In the former camp is the Tea Party and much of the right-wing punditocracy. In the latter camp are establishment Republican politicians who no doubt have one eye glued on poll results that show a plurality of Americans broadly agree with the Occupy movement.
Consider two very different takes on Occupy this week, both from the right.
On Tuesday, a Tea Party-affiliated group called the Campaign to Defeat Barack Obama blasted out an email to supporters with the heart-pounding subject line "White House in Panic Over OWS Mobs." The group asked for donations to run an ad -- which splices unflattering footage from Occupy protests with statements of support from Democratic politicians -- on TV and the Web. The ad is titled "Democrats Shamefully Support Occupy Wall Street":
The Campaign to Defeat Barack Obama was created by the same Sacramento, Calif.-based political action committee that started Tea Party Express, perhaps the most prominent organized Tea Party group in the country.
Now, compare the Tea Party group's blistering anti-Occupy ad to remarks made by House Speaker John Boehner, the most powerful Republican in the country, on Monday. He came off as downright empathetic.
“I understand people’s frustrations,” Boehner said at an appearance in Louisville, Ky. “The economy is not producing jobs like they want and there’s lot of erosion of confidence in our government and, frankly, under the First Amendment, people have the right to speak out …"

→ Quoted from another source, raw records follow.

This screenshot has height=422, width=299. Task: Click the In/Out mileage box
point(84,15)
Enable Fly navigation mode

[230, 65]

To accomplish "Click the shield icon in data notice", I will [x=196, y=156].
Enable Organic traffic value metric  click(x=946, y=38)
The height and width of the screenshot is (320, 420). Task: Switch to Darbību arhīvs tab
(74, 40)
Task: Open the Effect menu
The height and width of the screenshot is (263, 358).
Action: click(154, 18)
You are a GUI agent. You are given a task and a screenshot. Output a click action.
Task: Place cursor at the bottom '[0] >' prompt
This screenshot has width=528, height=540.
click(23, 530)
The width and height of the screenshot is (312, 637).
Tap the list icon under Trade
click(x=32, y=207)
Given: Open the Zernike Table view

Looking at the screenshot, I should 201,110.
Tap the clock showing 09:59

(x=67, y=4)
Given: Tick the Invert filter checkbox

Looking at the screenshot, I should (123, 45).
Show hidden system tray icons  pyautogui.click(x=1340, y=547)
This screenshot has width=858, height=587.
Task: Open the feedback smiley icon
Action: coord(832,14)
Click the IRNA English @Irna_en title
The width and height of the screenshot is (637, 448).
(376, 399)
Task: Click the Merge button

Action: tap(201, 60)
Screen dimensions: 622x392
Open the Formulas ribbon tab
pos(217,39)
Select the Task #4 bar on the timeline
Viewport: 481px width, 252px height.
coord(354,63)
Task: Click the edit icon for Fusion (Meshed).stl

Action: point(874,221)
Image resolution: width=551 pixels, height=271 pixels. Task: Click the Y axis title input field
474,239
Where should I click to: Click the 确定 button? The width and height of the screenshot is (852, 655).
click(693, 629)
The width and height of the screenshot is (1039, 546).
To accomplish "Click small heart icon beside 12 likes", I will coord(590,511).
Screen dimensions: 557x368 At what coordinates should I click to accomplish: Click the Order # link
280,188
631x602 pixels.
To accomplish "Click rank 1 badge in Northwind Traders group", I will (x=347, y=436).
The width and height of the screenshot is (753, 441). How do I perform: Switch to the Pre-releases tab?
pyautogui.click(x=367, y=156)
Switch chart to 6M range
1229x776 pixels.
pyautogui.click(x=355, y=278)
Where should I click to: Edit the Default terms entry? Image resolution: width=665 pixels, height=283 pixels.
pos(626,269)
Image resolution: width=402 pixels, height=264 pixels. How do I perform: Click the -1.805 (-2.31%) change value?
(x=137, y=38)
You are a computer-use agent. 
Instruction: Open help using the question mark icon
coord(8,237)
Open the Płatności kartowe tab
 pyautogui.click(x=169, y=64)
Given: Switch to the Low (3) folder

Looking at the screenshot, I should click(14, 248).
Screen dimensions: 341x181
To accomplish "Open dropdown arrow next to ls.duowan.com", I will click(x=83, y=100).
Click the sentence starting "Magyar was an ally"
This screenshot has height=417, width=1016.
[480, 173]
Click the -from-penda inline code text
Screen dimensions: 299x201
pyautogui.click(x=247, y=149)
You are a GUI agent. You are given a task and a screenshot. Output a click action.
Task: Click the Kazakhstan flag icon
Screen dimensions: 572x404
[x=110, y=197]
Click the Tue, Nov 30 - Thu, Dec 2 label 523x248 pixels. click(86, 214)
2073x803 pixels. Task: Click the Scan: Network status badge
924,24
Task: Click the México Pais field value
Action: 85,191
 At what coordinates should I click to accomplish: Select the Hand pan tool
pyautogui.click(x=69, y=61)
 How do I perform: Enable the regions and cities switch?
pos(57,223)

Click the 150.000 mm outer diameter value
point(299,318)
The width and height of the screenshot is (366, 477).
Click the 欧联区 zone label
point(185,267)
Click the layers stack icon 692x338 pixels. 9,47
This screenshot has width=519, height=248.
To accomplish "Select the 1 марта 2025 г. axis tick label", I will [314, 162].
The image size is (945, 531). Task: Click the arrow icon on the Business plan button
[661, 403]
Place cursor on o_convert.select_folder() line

Boehner's remarks came a few weeks after House Majority Leader Eric Cantor had to walk back his originally denunciation of protesters as being part of dangerous "mobs." And New Jersey Gov. Chris Christie, a national GOP star, also expressed a measure of understanding last month.
"So I think the Tea Party folks, who started this whole discontented movement about three years ago or so, and now you're looking at these Occupy Wall Street folks, and while philosophically I don't agree with what they're advocating, at all, I do understand that their protests are an outgrowth of a big concern about the dysfunction of our government, the inability to get anything done," he said.
Media Matters, meanwhile, has compiled the reaction of Rush Limbaugh, Sean Hannity and Co. to the protests: dismissing them as, by turns, moblike, crazy, violent, anti-Semitic and communistic.
It will be interesting to see how this dynamic plays out within the GOP into 2012, especially if Mitt Romney -- who himself has softened his initially hostile rhetoric toward Occupy -- is the nominee.